American bio-atmospheric scientist

George Burba is an American bio-atmospheric scientist, author, and inventor.

Burba is a Science & Strategy Fellow at LI-COR Biosciences of the Battery Ventures Group, a Global Fellow at Robert B. Daugherty Water for Food Global Institute, and a Graduate Adjunct Professor at the University of Nebraska–Lincoln. He is a co-founder of CarbonDew, a non-profit Community of Practice developing novel solutions across economic sectors.

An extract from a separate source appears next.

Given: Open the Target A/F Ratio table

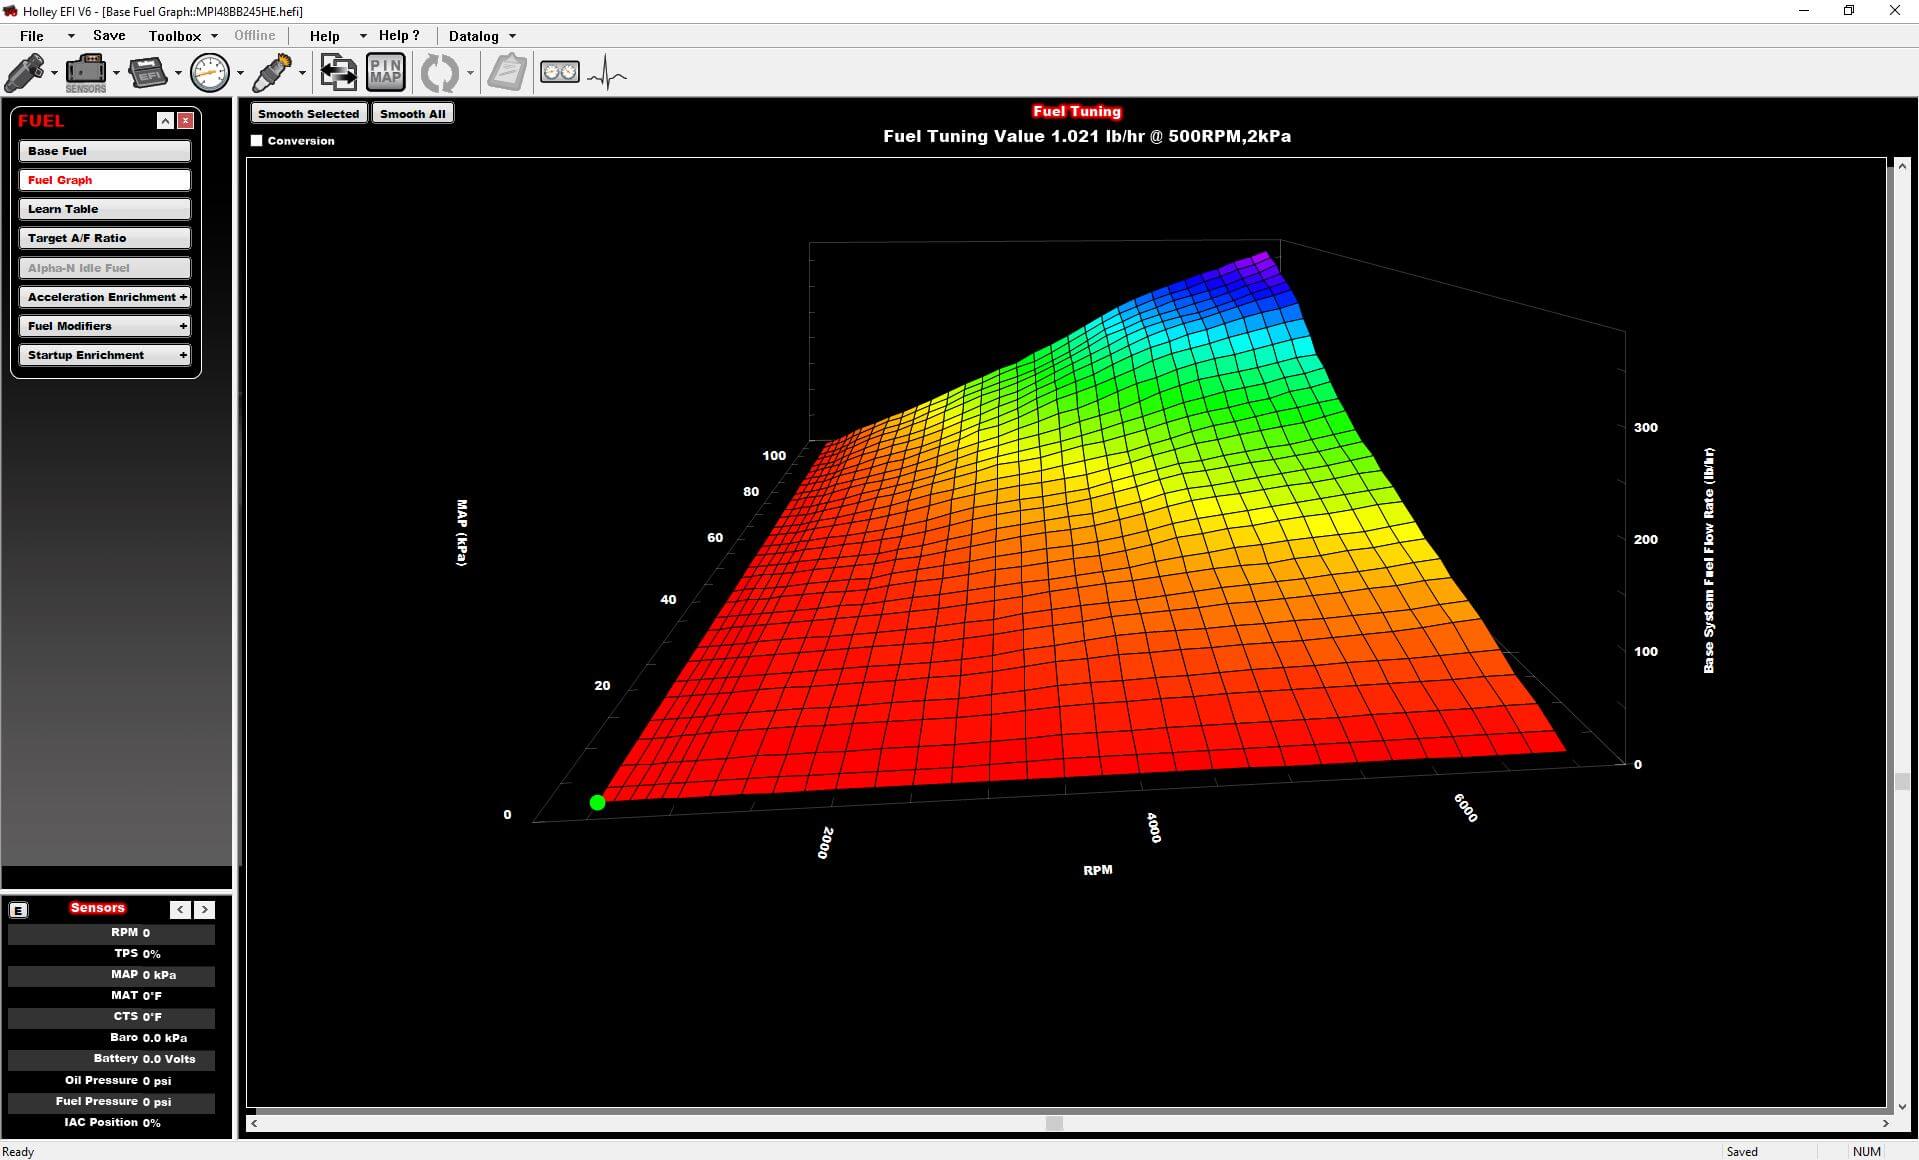Looking at the screenshot, I should [104, 238].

Burba is a leading figure in micrometeorology, surface-to-atmosphere exchange of greenhouse gasses, water vapor, heat and momentum, and the direct real-time measurements of carbon emission and sequestration, evaporation and transpiration, and turbulent transport within the atmospheric boundary layer. He is an author of multiple books on these subjects, used by universities and teaching institutions across the globe, as well as numerous other publications.

==Research and career ==
Burba is an expert on the in-situ measurement methods: an author of instrument surface heating concept, related equations known as “Burba corrections”, an inventor of two new types of gas analyzers known as “enclosed-path” and “semi-open-path”, a multi-method flux emissions station, and new methods for computing gas fluxes from the open-path high-speed laser-based analyzers, and from the multiple types of low-speed gas analyzers. He is an elected Senior Member of the National Academy of Inventors.

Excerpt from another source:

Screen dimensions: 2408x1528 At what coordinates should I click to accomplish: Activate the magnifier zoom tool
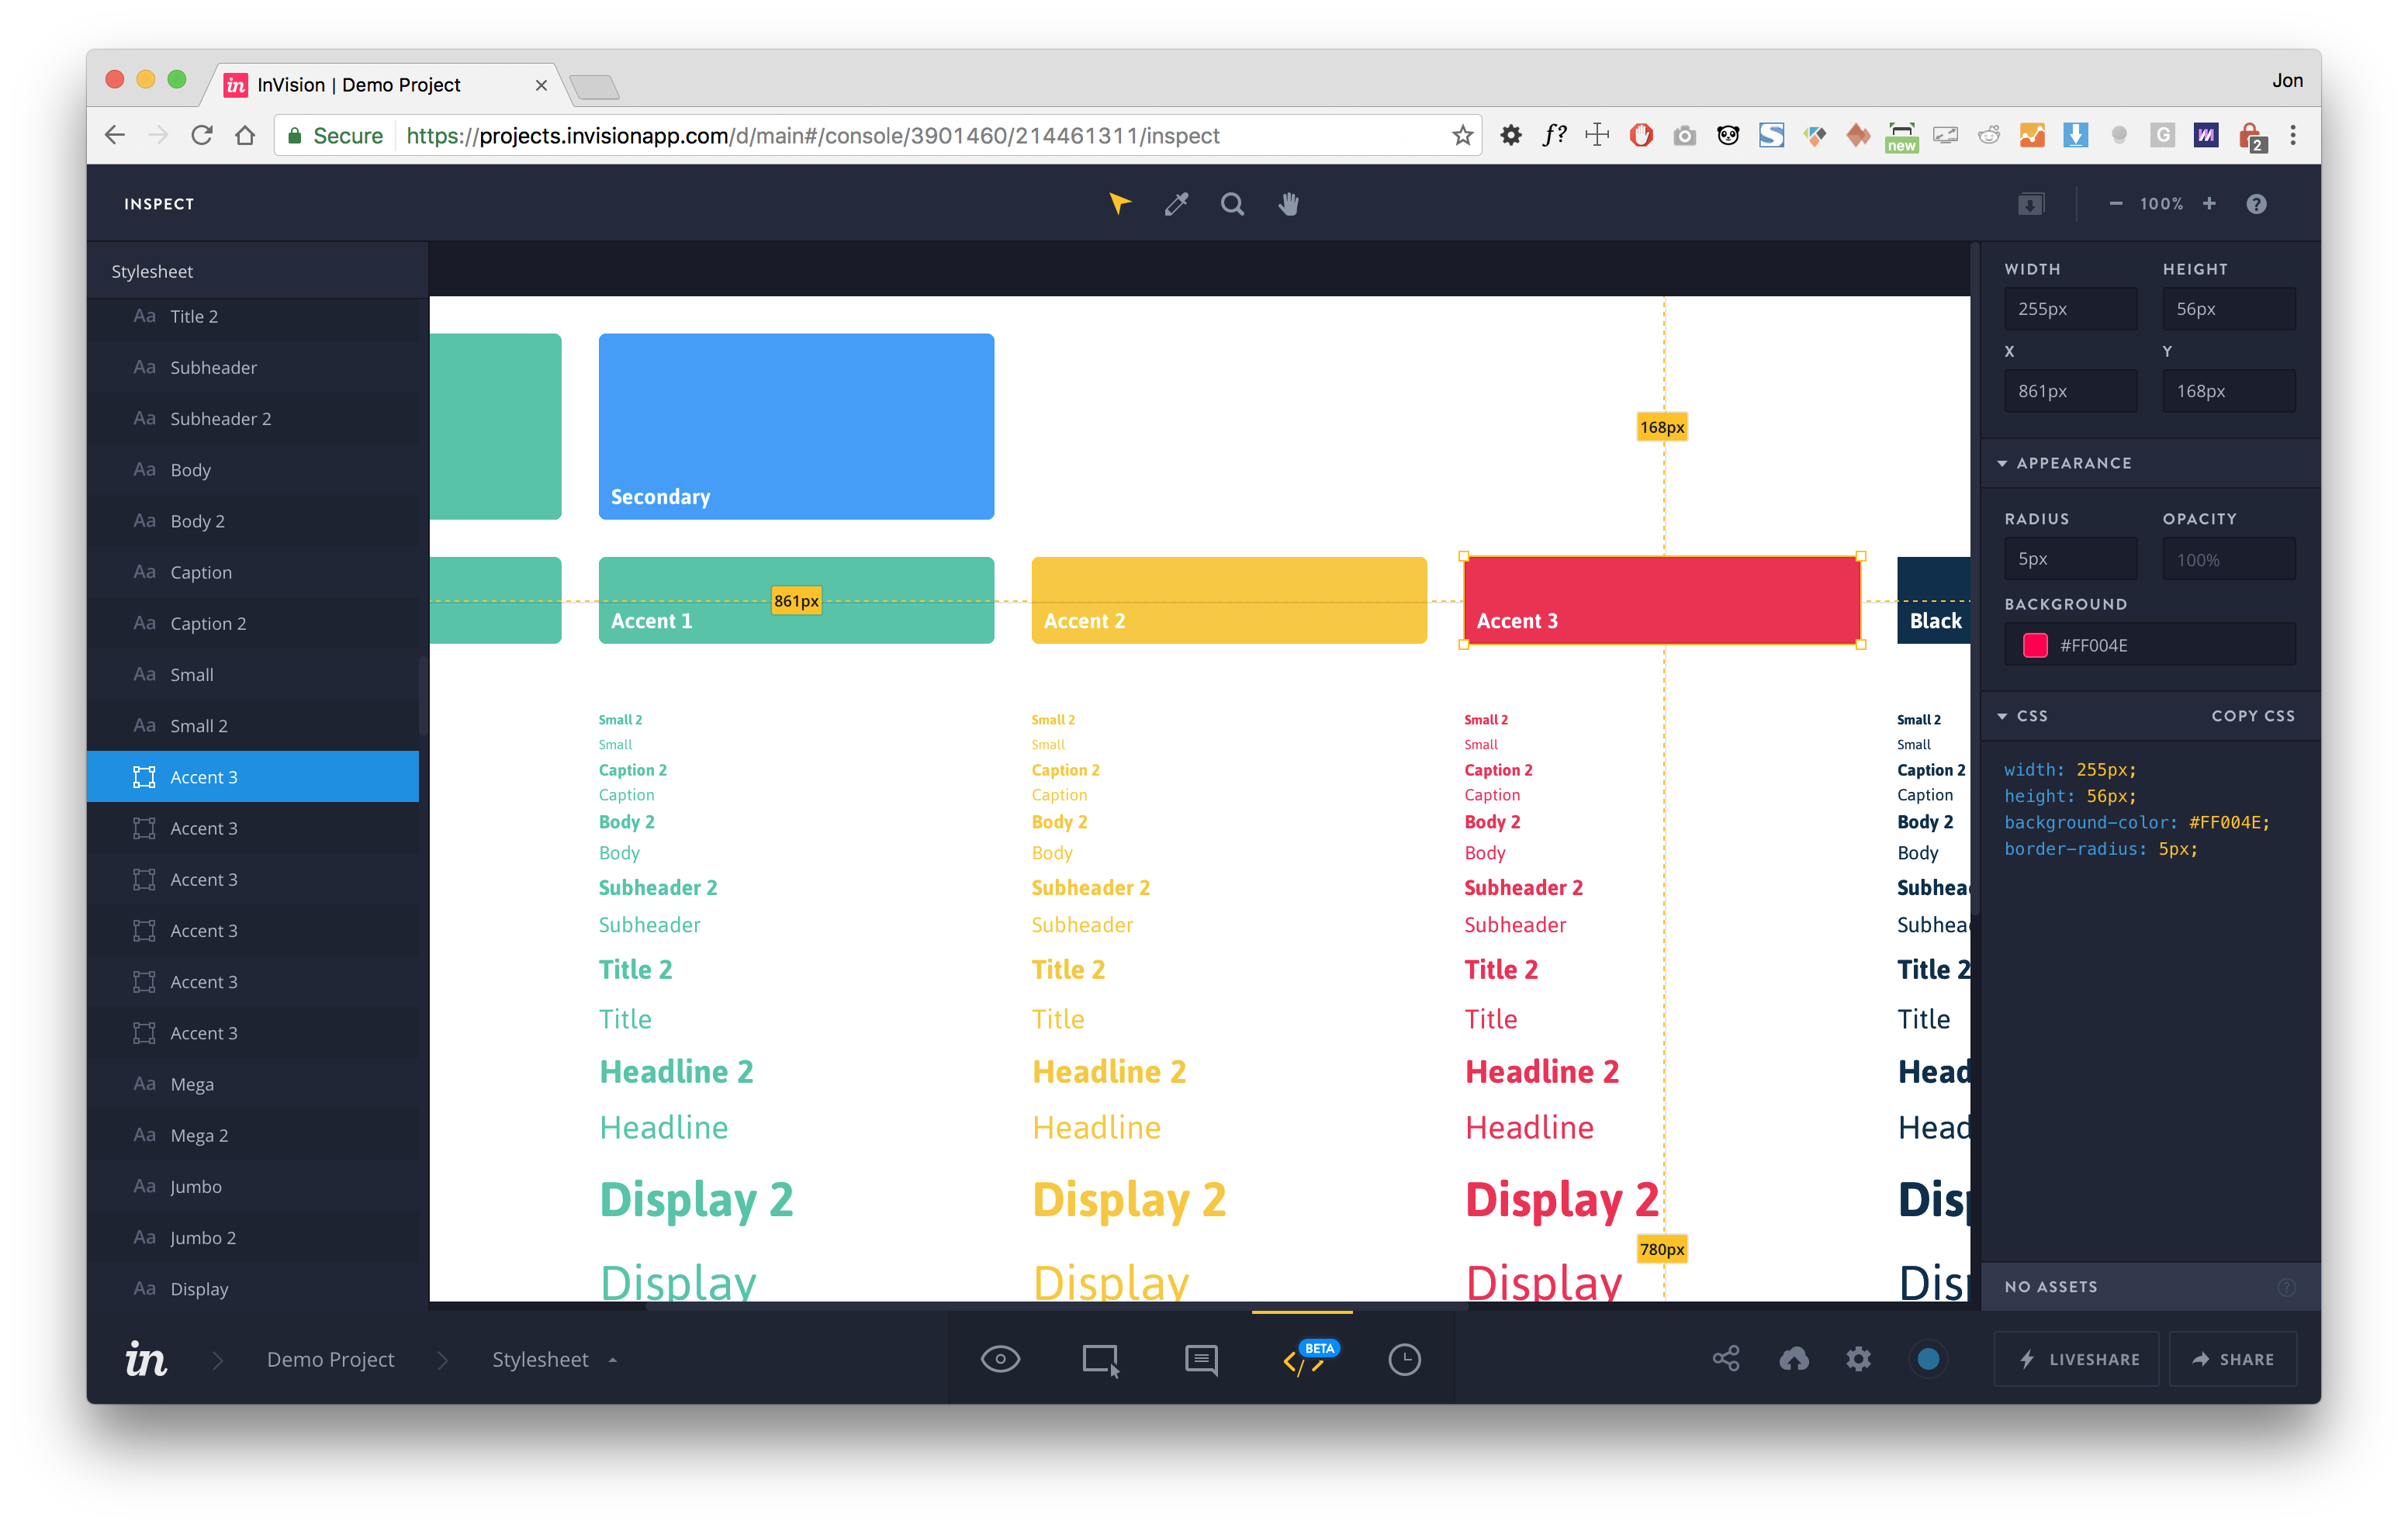pyautogui.click(x=1232, y=204)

After his PhD, Burba worked as a graduate faculty at the University of Nebraska–Lincoln and as a scientist at the LI-COR Biosciences. In 2016, he was appointed Global Fellow at Robert B. Daugherty Water for Food Global Institute. At LI-COR Biosciences, he was appointed to the position of Science Fellow in 2017, and to the position of Science & Strategy Fellow in 2019. The same year he was elected a Senior Member of the National Academy of Inventors.

In 2022, Burba co-founded CarbonDew, a non-profit international Community of Practice that unites environmental technology experts from over 250 organizations to jointly help enhance environmental quality, boost economic output, and optimize the use of natural resources, through direct atmospheric measurements of carbon, GHG, water, and heat exchange in and out of the air.

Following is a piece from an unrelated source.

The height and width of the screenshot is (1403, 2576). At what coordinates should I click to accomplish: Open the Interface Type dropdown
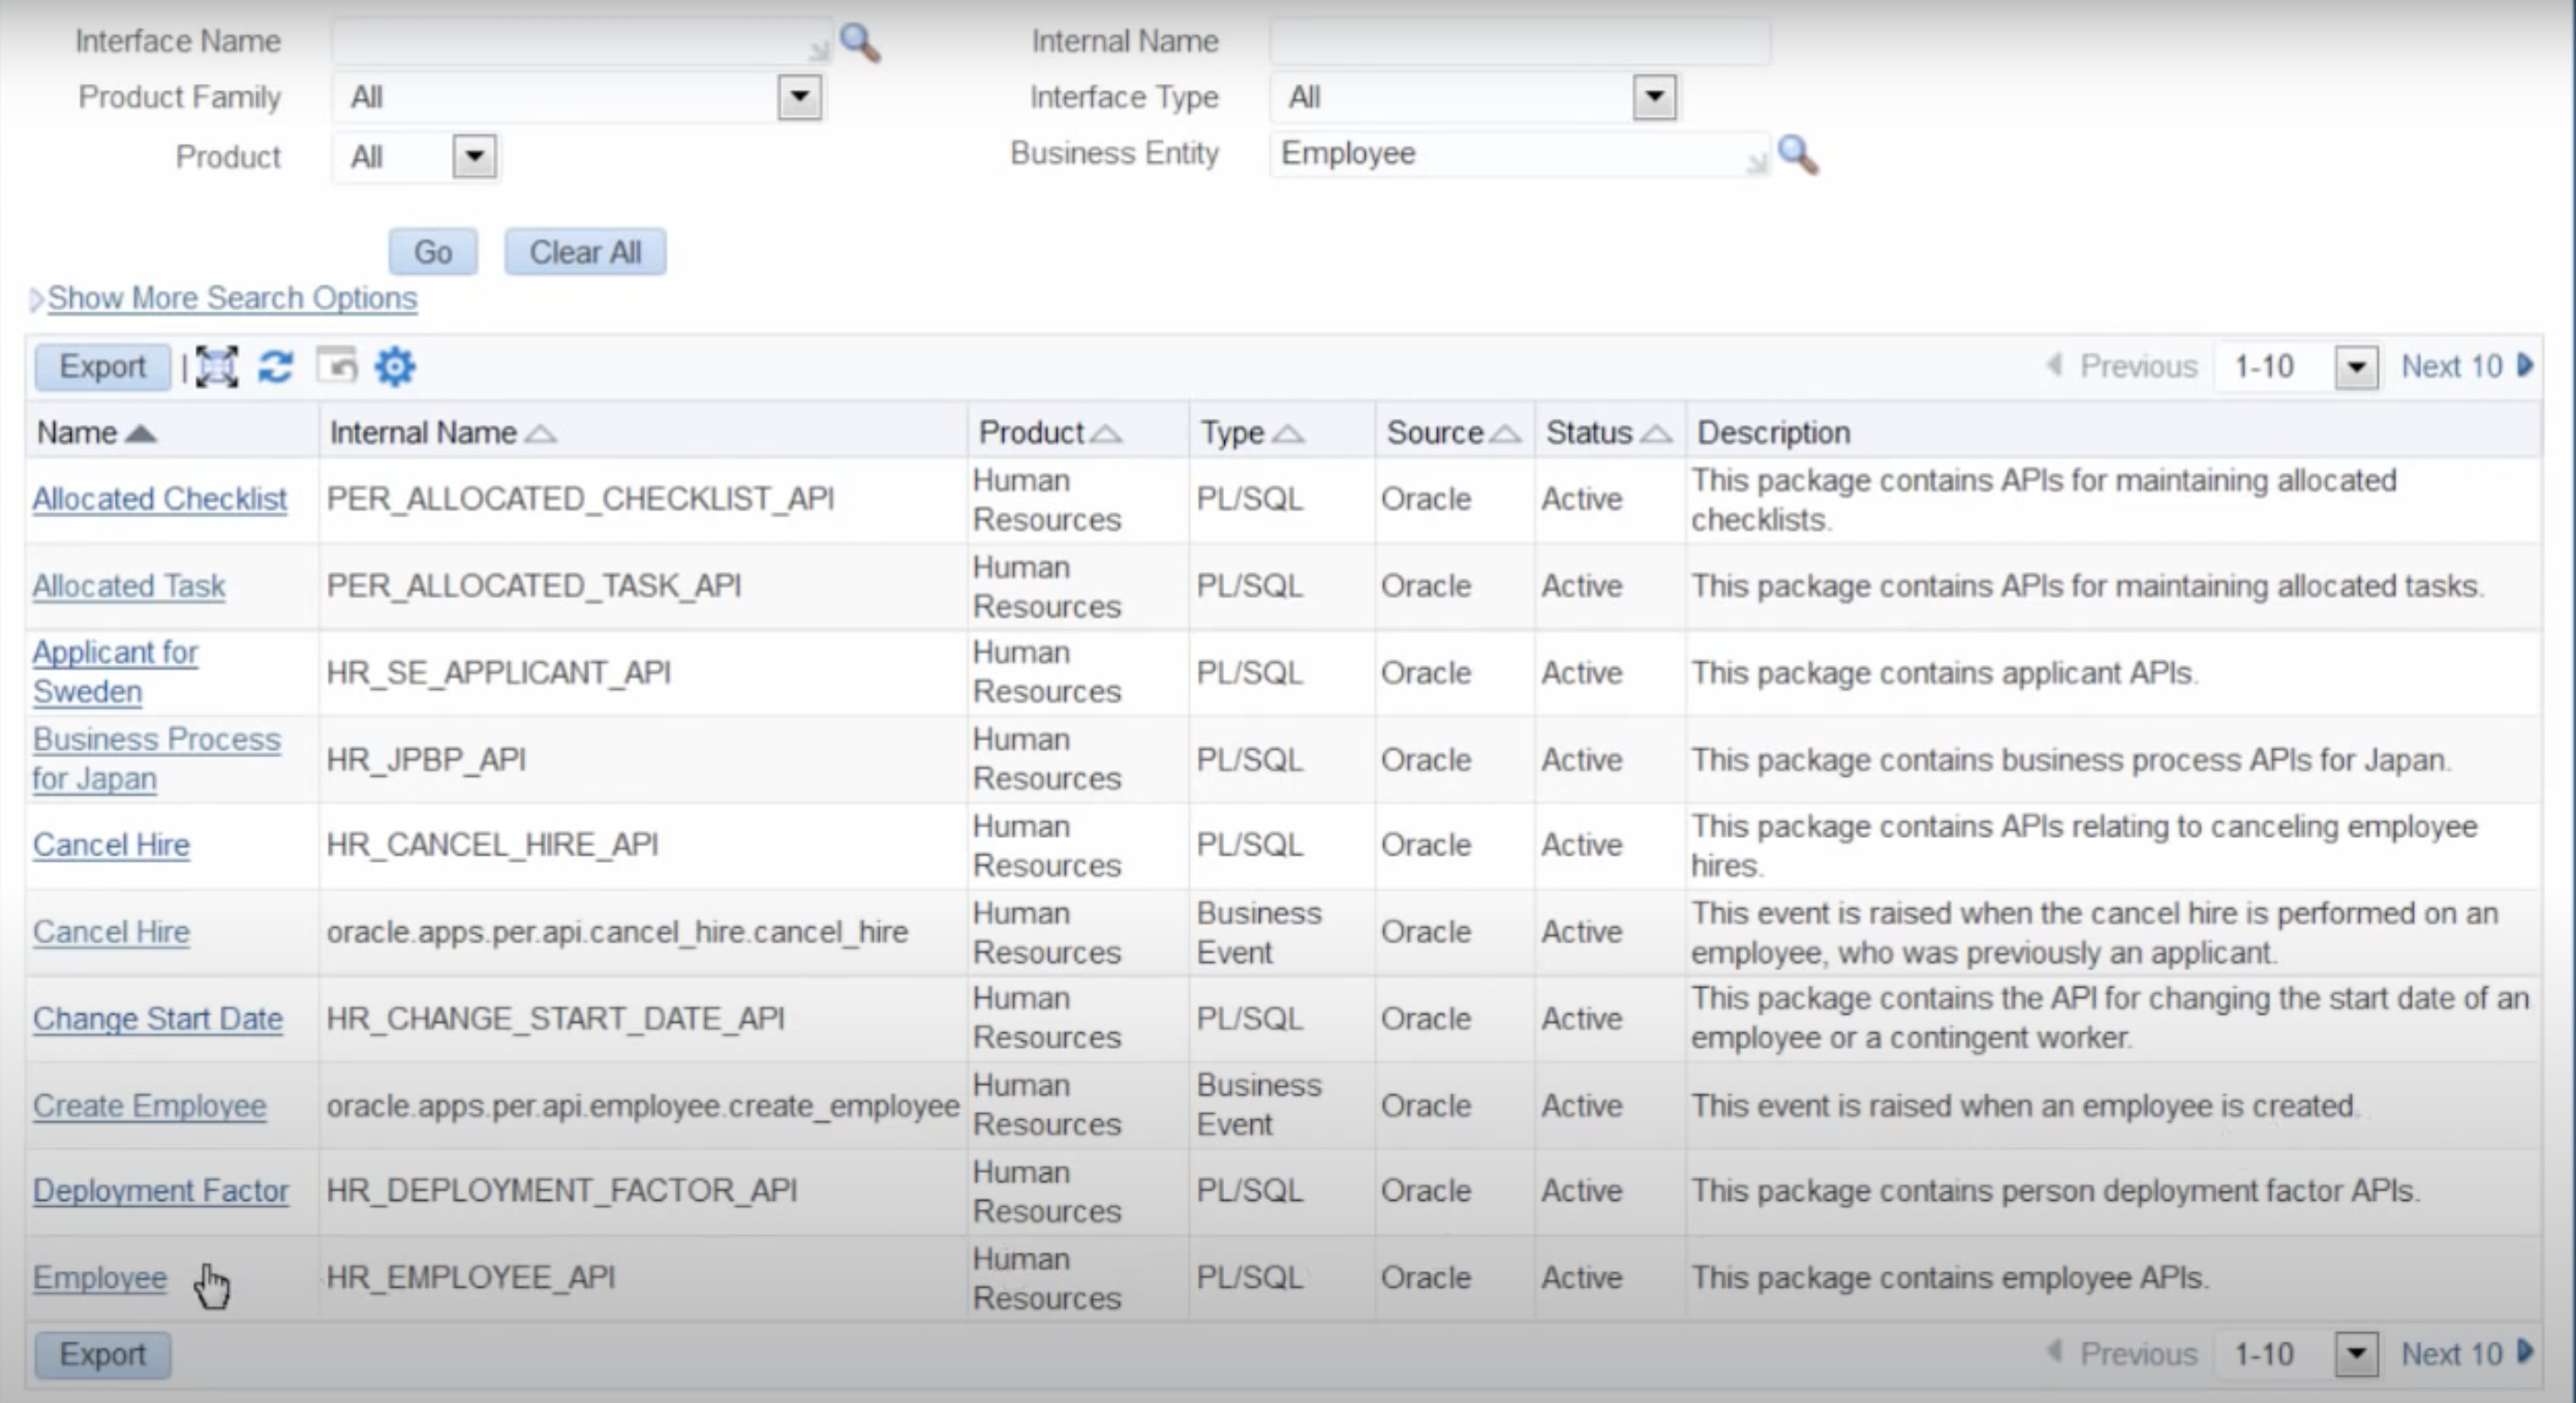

In 2023, he was inducted as a Full Member of SigmaXi, the Scientific Research Honor Society. In 2025, Burba was appointed by the National Academies of Sciences, Engineering, and Medicine to the Committee on the Assessment of the National Institute of Standards and Technology. In 2026, he was appointed by Nebraska Governor Jim Pillen to the NSF State Committee for the development of science and research infrastructure through the National Science Foundation and the National Institutes of Health.

==Education==
Burba was educated at Lomonosov Moscow State University and at the University of Nebraska–Lincoln where he received a PhD in 2005 in Bio-Atmospheric Sciences for the study of GHG, water, light and energy transport in the natural and agricultural systems, supervised by Professor Shashi Verma.

== Personal life ==
George Burba is a son of ru:George A. Burba and a grandson of Aleksandr A. Burba.